South Africa Tourism has brought its amazing giant touch table display to Europe, previously demonstrated only twice in South Africa.
It was on show for the first time at the International French Travel Market in Paris a few weeks ago.
Hardware
The table looks and feels like a giant Apple iPad. Eight people can interact simultaneously with it, while others can watch.
The display is split into eight individual interactive areas, or it can be used to show full screen videos. When in full screen mode, the table uses built-in audio with sub-woofer speakers to play surround sound.
The giant display is in fact made of four classic flat panel displays attached to one other, covered with a single large glass layer.
An infra red frame around the edges can track the position of up to 32 fingers with good accuracy. Unfortunately leaving bags or leaflets on the table however blocks the signals and causes malfunctions.
The custom-built software runs on three CPU units stored underneath the table itself. The software can be upgraded or changed on the fly and reloaded into the table via USB. The table is also connected via wifi to a remote server.
All components can be disassembled for easy shipping, and then reassembled at a new location.
Software
The system allows users to browse interactive maps with tour descriptions, images and live videos. It uses an innovative "bubbles" interface: a bubble tree can be rotated in 3D, and each bubble can be opened to view the details.
Users can store interesting destinations and activities into a basket, and then enter their email address to immediately receive a message with links to all marked items on Southafrica.net.

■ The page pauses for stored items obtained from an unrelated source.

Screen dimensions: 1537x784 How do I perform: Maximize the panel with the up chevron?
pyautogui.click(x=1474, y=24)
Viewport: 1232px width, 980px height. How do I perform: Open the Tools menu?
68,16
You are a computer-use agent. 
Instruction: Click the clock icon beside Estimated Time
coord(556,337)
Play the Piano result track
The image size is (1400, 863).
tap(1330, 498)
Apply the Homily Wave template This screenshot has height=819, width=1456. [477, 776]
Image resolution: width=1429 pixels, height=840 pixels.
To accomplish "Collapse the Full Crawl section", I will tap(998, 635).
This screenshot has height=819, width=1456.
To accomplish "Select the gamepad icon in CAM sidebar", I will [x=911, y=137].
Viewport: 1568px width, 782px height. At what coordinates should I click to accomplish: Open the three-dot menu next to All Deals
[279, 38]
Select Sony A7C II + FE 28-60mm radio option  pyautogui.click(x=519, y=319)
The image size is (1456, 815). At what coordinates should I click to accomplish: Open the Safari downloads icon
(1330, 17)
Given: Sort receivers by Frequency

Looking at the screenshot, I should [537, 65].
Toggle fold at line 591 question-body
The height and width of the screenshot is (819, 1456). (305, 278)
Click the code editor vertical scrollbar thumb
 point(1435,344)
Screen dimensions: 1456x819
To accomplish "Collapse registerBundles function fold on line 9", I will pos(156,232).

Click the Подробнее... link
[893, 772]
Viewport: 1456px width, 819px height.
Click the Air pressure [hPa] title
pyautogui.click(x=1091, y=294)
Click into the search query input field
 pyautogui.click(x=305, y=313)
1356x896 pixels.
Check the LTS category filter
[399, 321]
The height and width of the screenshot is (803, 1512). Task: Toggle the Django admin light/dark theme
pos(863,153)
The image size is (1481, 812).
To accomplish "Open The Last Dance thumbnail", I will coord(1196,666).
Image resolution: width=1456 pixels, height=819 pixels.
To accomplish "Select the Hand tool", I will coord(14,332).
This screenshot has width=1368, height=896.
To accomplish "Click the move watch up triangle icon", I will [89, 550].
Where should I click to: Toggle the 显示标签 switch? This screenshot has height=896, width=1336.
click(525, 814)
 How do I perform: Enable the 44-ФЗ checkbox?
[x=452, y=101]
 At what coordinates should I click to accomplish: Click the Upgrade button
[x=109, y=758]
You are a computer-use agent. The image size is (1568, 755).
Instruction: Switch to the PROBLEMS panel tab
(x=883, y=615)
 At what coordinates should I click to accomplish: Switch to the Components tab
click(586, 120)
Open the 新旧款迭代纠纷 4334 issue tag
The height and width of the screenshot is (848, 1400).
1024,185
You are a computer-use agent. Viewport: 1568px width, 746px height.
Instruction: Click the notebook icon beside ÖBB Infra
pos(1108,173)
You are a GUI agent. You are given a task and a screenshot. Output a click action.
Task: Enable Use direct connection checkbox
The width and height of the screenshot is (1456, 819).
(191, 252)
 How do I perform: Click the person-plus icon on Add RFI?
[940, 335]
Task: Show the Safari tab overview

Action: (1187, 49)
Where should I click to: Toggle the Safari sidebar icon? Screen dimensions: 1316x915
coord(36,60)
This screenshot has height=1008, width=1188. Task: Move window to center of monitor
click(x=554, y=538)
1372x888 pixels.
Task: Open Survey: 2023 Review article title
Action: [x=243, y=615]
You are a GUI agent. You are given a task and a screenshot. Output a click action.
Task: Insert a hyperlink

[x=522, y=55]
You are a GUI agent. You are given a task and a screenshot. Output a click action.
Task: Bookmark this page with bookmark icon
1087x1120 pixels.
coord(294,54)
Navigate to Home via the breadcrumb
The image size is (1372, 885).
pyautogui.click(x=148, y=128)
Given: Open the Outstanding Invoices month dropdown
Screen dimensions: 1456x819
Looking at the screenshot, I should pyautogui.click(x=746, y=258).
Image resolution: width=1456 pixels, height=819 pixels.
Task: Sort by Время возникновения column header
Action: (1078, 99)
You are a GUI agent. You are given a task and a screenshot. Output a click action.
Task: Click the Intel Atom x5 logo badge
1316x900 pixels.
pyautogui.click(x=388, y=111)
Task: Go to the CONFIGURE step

The user interface is not only multilingual, but it also supports full product customization for each source market. According to William Price, the South Africa Tourism head of Interactive, who brought the idea to life, every market is interested in different themes and products.
The table configuration makes it simple to highlight what people expect to see first.
Who made it?
The table was jointly developed for the tourism organisation by South African companies PixelProject and DigitalFabric.
The idea was to club together classic non-touch flat panels to create a surface of potentially any size, using simple infra red tracking for fingers.
A larger table would, of course, create much more complex processing for finger tracking, but a 2x or 3x longer surface is easy to imagine. The teams are now working on vertical banner displays using touch sensitive films by 3M.
Here is a clip:
NB: The giant touch table will be in Europe for WTM 2011 (London, Nov 7 to 10) and ITB 2012 (Berlin, March 7 to 9).